Мы знаем молитвы такие,
что сердцу легко по ночам;
и гордые музы России
незримо сопутствуют нам.
Спасибо дремучему шуму
лесов на равнинах родных,
за ими внушенную думу,
за каждую песню о них.
Наш дом на чужбине случайной,
где мирен изгнанника сон,
как ветром, как морем, как тайной,
Россией всегда окружен.
На протяжении всей жизни в изгнании русское было для Набокова непрекращающейся болью от разлуки, прошедшей по буквально каждому нерву. В изумительно-страшном стихотворении «Отвяжись, я тебя умоляю» писатель вполне ясно выразил причины своего мнимого «космополитизма», своей языковой эмиграции, своей «мизантропии» – это попытка хотя бы так изолировать нервные окончания от боли по соприкосновения с памятью о России.
Обескровить себя, искалечить,
Не касаться любимейших книг,
Променять на любое наречье
Всё, что есть у меня, – мой язык.
Но этот страх перед невыносимой болью – это страх не отчуждения или ненависти, а любви:
Но за это, Россия, сквозь слезы,
Сквозь траву двух несмежных могил,
Сквозь дрожащие пятна березы,
Сквозь все то, чем я смолоду жил,
Дорогими слепыми глазами
Не смотри на меня, пожалей…
Но даже эта напускная отчужденность с Набокова мигом слетала, как только нужно было защитить честь России от невежества иностранца, рассуждающего о варварстве России и благодетельности для неё большевизма.
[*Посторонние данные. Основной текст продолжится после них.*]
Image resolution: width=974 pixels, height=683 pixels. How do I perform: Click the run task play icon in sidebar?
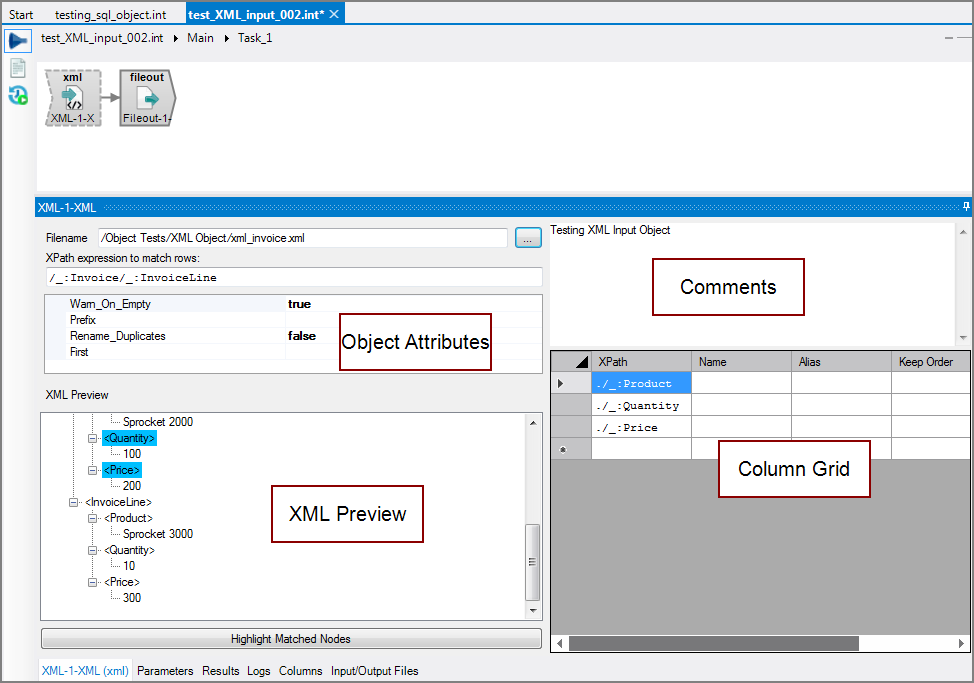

Это невежество писатель ядовито изобразил в «Других берегах» в лице англичанина «Бомстона», прототипом которого стал соученик по Тринити Колледжу в Кембридже и будущий министр и пэр (едва не ставший консервативным премьером) Ричард Остин Батлер.
«То немногое, что мой Бомстон и его друзья знали о России, пришло на Запад из коммунистических мутных источников. Когда я допытывался у гуманнейшего Бомстона, как же он оправдывает презренный и мерзостный террор, установленный Лениным, пытки и расстрелы, и всякую другую полоумную расправу, – Бомстон выбивал трубку о чугун очага, менял положение громадных скрещенных ног и говорил, что не будь союзной блокады, не было бы и террора… Ему никогда не приходило в голову, что если бы он и другие иностранные идеалисты были русскими в России, их бы ленинский режим истребил немедленно. По его мнению, то, что он довольно жеманно называл «некоторое единообразие политических убеждений» при большевиках, было следствием «отсутствия всякой традиции свободомыслия» в России. Особенно меня раздражало отношение Бомстона к самому Ильичу, который, как известно всякому образованному русскому, был совершенный мещанин в своем отношении к искусству, знал Пушкина по Чайковскому и Белинскому и «не одобрял модернистов», причем под «модернистами» понимал Луначарского и каких-то шумных итальянцев; но для Бомстона и его друзей, столь тонко судивших о Донне и Хопкинсе, столь хорошо понимавших разные прелестные подробности в только что появившейся главе об искусе Леопольда Блума, наш убогий Ленин был чувствительнейшим, проницательнейшим знатоком и поборником новейших течений в литературе, и Бомстон только снисходительно улыбался, когда я, продолжая кричать, доказывал ему, что связь между передовым в политике и передовым в поэтике, связь чисто словесная (чем, конечно, радостно пользовалась советская пропаганда), и что на самом деле, чем радикальнее русский человек в своих политических взглядах, тем обыкновенно консервативнее он в художественных».
Проходит полтора десятилетия и былые поклонники коммунизма меняют свою точку зрения на советский строй во всем, кроме одного, – дело по-прежнему не в коммунизме и западническом марксизме, а в России, для которой ленинский большевизм оказался «слишком хорош».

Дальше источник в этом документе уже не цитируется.